Oleh : AHMAD BARJIE B
Di awal gerakan reformasi (1998), nepotisme ramai dibicarakan publik bersama korupsi dan kolusi (KKN). Itu sebabnya dalam UU Nomor 28 Tahun 1999 tentang Penyelenggaraan Negara yang Bersih dan Bebas dari KKN, nepotisme diberi rumusan khusus, yaitu setiap perbuatan penyelenggaraan negara secara melawan hukum yang menguntungkan kepentingan keluarganya dan atau kroninya di atas kepentingan masyarakat (pasal 1 ayat 5). Dalam KBBI (1990: 613), nepotisme berarti kecenderungan mengutamakan (menguntungkan) sanak saudaranya sendiri terutama dalam jabatan dan pangkat di lingkungan pemerintahan. Sedangkan kroni, dari bahasa Inggris crony, artinya teman dan sahabat karib (Echols dan Shadily, 1984: 156).

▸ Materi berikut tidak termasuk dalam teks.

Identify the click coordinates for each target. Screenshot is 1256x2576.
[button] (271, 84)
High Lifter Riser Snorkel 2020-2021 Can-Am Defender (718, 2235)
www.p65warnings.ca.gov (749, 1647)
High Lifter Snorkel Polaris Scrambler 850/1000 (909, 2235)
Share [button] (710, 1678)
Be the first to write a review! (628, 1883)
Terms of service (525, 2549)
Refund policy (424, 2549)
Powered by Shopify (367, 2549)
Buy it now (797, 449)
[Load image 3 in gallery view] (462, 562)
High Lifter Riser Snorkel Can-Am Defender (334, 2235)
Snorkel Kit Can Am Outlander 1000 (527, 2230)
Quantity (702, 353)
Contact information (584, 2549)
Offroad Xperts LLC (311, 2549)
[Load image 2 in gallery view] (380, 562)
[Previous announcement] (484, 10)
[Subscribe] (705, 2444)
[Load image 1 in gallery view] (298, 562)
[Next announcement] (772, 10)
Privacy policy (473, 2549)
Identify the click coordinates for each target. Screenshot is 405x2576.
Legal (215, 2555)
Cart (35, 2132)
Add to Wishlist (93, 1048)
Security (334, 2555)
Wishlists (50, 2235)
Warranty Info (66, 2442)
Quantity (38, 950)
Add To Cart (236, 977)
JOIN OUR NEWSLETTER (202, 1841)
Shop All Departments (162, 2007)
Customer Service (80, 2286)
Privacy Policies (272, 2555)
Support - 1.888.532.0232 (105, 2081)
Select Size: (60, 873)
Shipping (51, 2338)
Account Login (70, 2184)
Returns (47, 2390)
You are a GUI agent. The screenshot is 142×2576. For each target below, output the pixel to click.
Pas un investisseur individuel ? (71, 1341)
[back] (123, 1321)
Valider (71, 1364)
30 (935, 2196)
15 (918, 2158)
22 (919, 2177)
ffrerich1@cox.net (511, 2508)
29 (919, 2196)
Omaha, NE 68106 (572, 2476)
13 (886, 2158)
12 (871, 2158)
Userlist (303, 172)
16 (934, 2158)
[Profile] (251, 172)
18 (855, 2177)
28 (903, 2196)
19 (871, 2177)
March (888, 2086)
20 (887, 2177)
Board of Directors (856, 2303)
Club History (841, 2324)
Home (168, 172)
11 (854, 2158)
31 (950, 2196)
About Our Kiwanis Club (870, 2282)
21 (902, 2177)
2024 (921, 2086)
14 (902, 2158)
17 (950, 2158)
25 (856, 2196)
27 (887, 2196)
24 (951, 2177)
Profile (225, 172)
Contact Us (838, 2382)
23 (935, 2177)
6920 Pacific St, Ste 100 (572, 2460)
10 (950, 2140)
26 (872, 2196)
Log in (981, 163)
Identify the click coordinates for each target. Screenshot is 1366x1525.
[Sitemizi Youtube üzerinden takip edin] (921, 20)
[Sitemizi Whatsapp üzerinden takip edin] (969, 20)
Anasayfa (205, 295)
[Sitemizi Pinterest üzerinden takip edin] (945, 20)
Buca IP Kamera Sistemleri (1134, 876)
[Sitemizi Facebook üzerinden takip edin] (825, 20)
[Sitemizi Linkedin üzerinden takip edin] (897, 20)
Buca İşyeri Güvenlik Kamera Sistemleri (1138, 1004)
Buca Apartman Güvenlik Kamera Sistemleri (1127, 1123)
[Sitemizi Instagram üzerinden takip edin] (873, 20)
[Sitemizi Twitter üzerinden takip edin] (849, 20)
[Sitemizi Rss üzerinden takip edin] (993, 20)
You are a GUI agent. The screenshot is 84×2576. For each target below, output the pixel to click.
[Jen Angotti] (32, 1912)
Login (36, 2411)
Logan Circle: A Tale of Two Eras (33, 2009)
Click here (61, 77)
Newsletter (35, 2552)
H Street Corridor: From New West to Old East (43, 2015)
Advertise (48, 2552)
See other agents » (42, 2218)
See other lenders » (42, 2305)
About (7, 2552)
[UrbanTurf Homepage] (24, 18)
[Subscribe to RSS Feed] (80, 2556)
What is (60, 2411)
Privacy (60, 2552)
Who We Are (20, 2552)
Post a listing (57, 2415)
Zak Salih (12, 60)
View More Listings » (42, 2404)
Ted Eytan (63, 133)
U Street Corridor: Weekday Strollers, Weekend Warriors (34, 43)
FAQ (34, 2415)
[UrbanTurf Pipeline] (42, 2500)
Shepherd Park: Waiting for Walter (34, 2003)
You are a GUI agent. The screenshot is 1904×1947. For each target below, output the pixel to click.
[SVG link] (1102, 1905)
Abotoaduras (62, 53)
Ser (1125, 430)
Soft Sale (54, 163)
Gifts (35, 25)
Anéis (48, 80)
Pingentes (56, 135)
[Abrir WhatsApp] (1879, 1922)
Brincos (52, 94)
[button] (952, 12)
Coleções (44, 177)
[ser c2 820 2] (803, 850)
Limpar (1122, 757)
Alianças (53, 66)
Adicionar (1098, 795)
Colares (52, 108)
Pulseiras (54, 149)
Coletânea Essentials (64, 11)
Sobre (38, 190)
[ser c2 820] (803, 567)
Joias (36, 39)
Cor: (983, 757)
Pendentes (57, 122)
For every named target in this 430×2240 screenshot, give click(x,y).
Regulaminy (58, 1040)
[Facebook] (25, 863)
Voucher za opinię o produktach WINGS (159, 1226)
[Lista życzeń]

Kini, setelah 25 tahun lebih gerakan reformasi, nepotisme (dan kolusi) jarang disoal orang, Term yang tetap hangat hanya korupsi. Jarangnya nepotisme diperdebatkan mengesankan ia tidak terjadi lagi, atau justru terjadi tetapi sudah dianggap biasa dan lumrah. Hal ini disebabkan “nepotisme” cenderung menjadi bagian dari budaya bangsa Indonesia dan tidak dianggap melawan hukum. Seseorang yang jadi orang berpangkat, lalu melupakan keluarga atau kenalannya akan dianggap lupa kacang akan kulit. Sebaliknya jika setelah jadi berusaha mengutamakan keluarga atau sahabatnya, itulah orang yang pandai membalas jasa.
Menarik dipertanyakan, mengapa kecenderungan itu terjadi dan apa akibatnya terhadap penyelenggaraan negara di daerah. Apakah pengangkatan semacam itu ada nuansa nepotisme-nya dan sampai di mana batas toleransinya. Dan adakah nepotisme yang dibolehkan.
Spekulasi Politik
Hampir pasti fenomena ini efek domino pemilu dan pilkada sebagai usaha besar memperebutkan posisi strategis kepemimpinan. Mengantar kesuksesan tentu banyak pihak terlibat, tidak saja partai politik dan tim sukses, juga pejabat di sekeliling calon yang memberi dorongan meskipun secara tidak langsung. Pejabat yang posisinya jauh, berada atau mendukung calon lain dan tidak sekantor/sedaerah dengan calon mungkin kurang dilihat. Ketika sang calon menang orang dekatlah yang lebih diprioritaskan duduk.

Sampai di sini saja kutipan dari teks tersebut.